Plans next summer: More EarthBoxes! I've got it in my head that I could grow pumpkins on the one deck that the deer can't get to because it's off the ground with no ground access!

So. Whatcha been growin' guys?

Re: Whatcha been growin'?

Posted: Sun Aug 18, 2019 6:30 pm
by _honorentheos
Your experience reminded me of my grape vine I've been growing for 5 years. I've eaten exactly one grape off of it in all that time even though it's fruited the four years after the first. The reason I never get to eat the grapes is because birds always figure out how to get to them. The first year I didn't try anything and was happily watching them get bigger and then one day they were all gone. After that I put bird netting up a couple of years but they figure out how to get in somehow. I've come to terms with it and just accept that my grape vine is for aesthetics to cover a quarter of our back patio now. i didn't like the netting because it looked stupid and I have too much of an artist's feel for how a back yard should be rather than a pragmatic one.

That said, we keep small raised beds that rotate year round. We can grow something all year here in Phoenix, ending right now with melons. Homegrown cantaloupe is awesome. That's another plant that sends off vines everywhere and will not be contained. I stopped planting other things at the same time because it more or less overwhelms the beds and runs out into the landscape around it for yards. I've found a vine with fruit over 20 feet away from the roots one year.
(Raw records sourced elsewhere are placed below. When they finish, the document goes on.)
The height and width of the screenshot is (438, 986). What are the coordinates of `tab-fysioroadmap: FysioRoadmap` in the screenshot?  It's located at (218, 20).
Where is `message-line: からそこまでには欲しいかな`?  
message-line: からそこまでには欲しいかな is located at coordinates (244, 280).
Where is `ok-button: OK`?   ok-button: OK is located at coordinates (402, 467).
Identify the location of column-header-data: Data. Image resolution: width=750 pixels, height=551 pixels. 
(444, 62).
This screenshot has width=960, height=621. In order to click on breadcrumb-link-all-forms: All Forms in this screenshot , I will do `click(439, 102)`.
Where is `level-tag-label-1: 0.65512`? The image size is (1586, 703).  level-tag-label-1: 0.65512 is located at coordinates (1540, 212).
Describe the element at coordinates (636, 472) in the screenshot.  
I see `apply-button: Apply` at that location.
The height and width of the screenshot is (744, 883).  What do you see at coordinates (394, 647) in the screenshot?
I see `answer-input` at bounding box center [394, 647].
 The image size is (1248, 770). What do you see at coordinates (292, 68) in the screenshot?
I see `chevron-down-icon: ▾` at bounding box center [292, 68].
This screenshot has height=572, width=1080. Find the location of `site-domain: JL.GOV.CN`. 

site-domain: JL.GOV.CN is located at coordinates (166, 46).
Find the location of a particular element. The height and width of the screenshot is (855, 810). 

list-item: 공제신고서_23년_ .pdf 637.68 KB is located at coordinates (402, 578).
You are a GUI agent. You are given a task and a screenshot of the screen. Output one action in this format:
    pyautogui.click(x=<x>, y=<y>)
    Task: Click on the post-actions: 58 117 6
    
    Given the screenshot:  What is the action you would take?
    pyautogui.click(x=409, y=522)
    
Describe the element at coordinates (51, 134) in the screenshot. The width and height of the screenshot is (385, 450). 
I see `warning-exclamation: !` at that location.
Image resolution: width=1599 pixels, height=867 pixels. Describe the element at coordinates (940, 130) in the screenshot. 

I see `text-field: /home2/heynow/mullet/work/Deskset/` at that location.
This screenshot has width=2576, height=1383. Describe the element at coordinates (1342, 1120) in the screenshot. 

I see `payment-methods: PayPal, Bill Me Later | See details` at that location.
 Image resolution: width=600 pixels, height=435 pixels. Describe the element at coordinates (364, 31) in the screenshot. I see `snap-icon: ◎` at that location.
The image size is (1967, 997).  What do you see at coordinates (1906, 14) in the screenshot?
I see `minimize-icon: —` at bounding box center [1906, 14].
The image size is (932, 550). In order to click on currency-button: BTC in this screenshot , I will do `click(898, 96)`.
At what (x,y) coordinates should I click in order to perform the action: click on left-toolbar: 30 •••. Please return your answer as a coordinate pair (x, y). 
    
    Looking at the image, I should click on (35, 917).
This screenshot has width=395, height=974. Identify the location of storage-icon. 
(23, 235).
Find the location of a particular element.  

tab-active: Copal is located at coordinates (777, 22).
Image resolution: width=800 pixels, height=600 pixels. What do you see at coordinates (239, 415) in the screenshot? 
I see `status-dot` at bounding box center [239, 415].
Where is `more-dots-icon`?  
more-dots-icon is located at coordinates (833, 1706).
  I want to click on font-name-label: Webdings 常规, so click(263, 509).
We usually get tomatoes in earlier than you must as we are done with them by early summer as the melons are growing out. Tomatoes and lettuce are our winter/spring plants. I've never had too much trouble with birds and insects eating all of the tomatoes though I have to watch out for those horned green caterpillars. I've had them kill a plant once or twice before I knew they were there.

ETA: One year my wife convinced me to plant an artichoke in one of the two planters. It turned into a small shrub that covered half of the raised bed it was in and shaded out what I had planted near it! And it gave us exactly three artichokes. I was not happy about the limited production for the real estate it took up out of the garden (plus I don't really care for artichokes) so after that we've planted one in a landscape bed and get a couple of fruit out of it. I don't get that one as I think you end up throwing almost everything away including most of the artichoke heart. I can't see how people produce those and make money, actually.